WORK ITEM.
Return the lines below exactly, from the first line to the line that contains "Task: Open the cheapest Female punk thumbnail". Leave out pictures.

SUPPLIED RECORDS.
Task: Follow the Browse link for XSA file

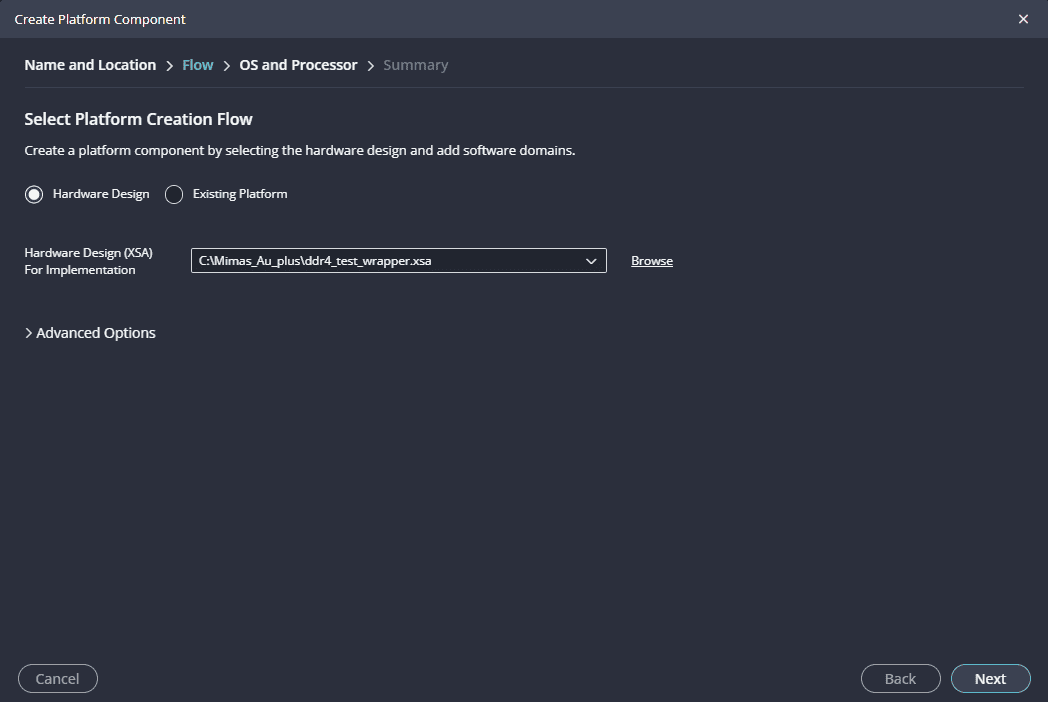Action: tap(652, 261)
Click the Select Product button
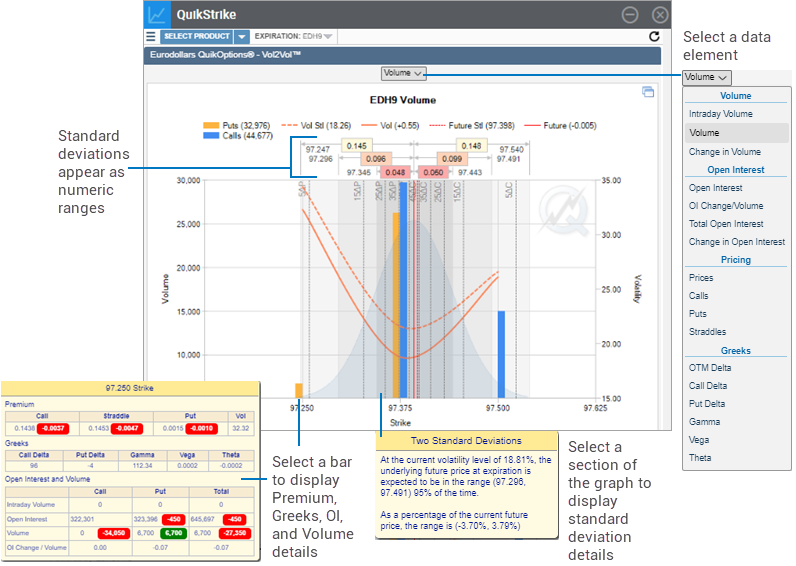The width and height of the screenshot is (796, 566). (196, 37)
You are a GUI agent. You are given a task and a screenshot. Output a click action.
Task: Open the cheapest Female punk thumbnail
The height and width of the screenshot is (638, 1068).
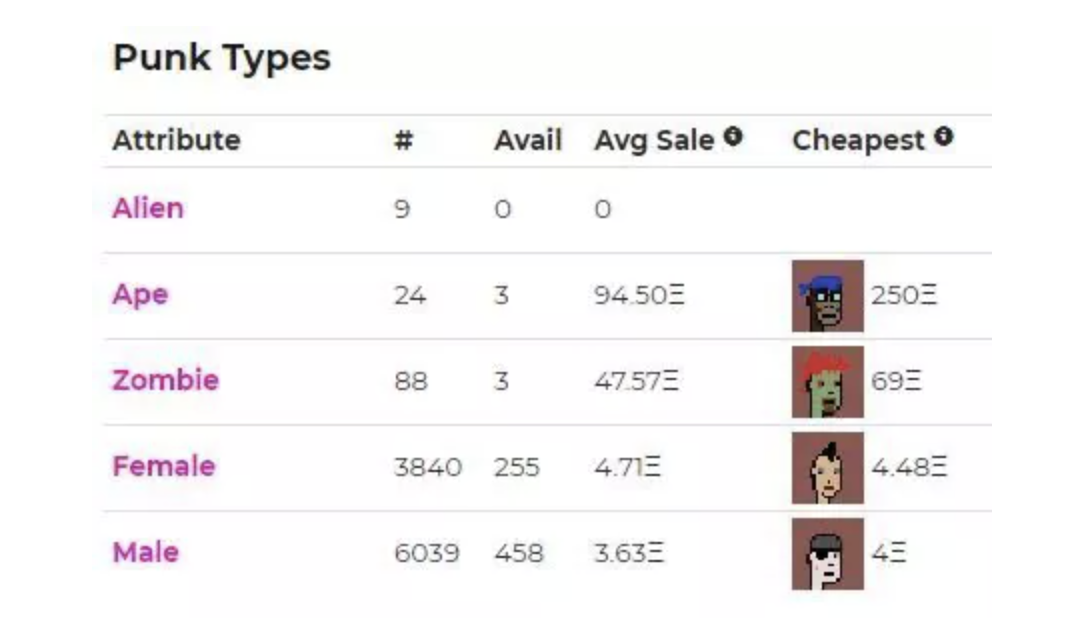pyautogui.click(x=828, y=468)
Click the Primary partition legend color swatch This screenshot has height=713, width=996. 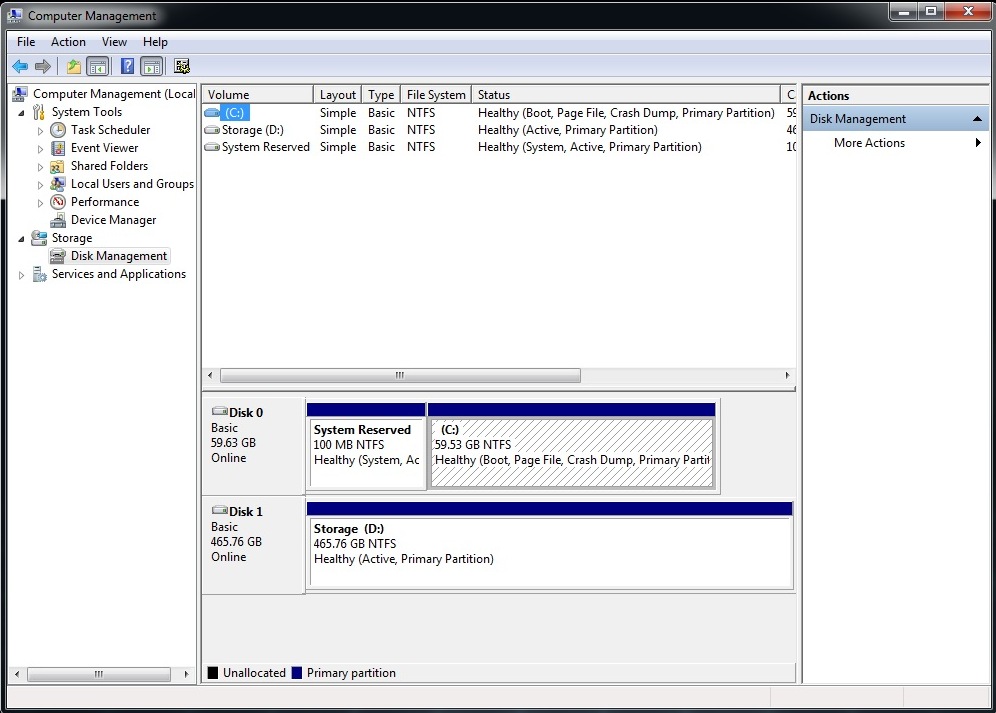(297, 673)
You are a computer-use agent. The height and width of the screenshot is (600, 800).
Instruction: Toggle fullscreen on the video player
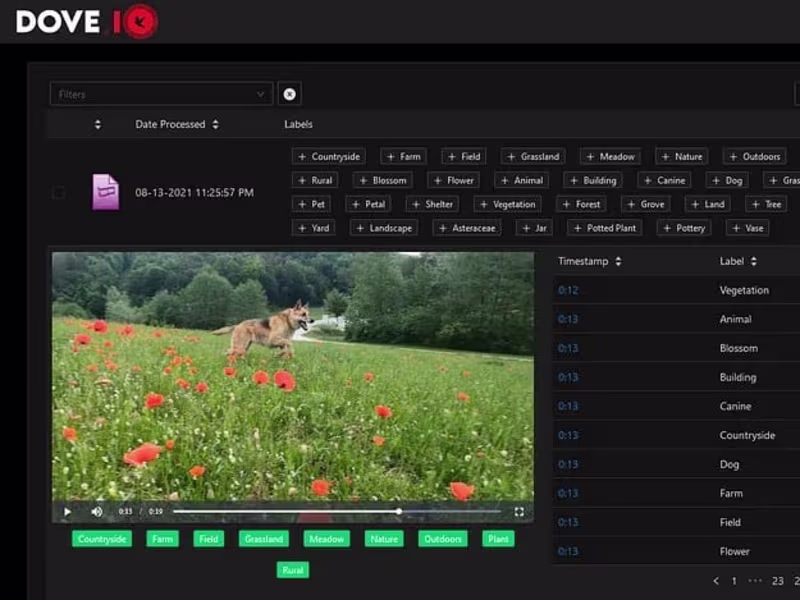(x=521, y=511)
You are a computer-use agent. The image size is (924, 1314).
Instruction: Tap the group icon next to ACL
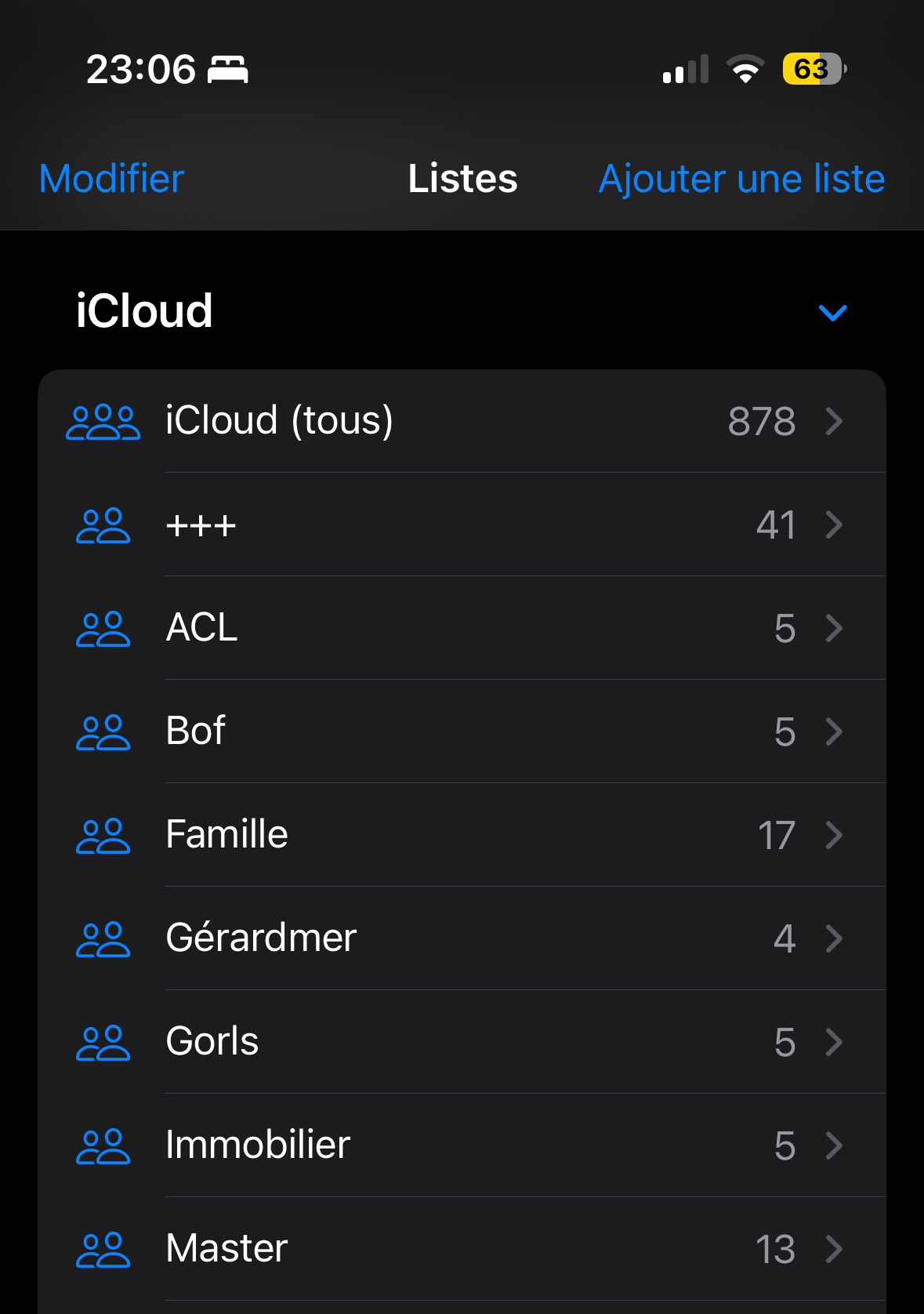103,629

EXERCISE SOLUTION.
Task: Follow the Browse link for XSA file

Action: tap(652, 261)
Click the Select Product button
The width and height of the screenshot is (796, 566). (196, 37)
You are a GUI agent. You are given a task and a screenshot. Output a click action.
Task: Open the cheapest Female punk thumbnail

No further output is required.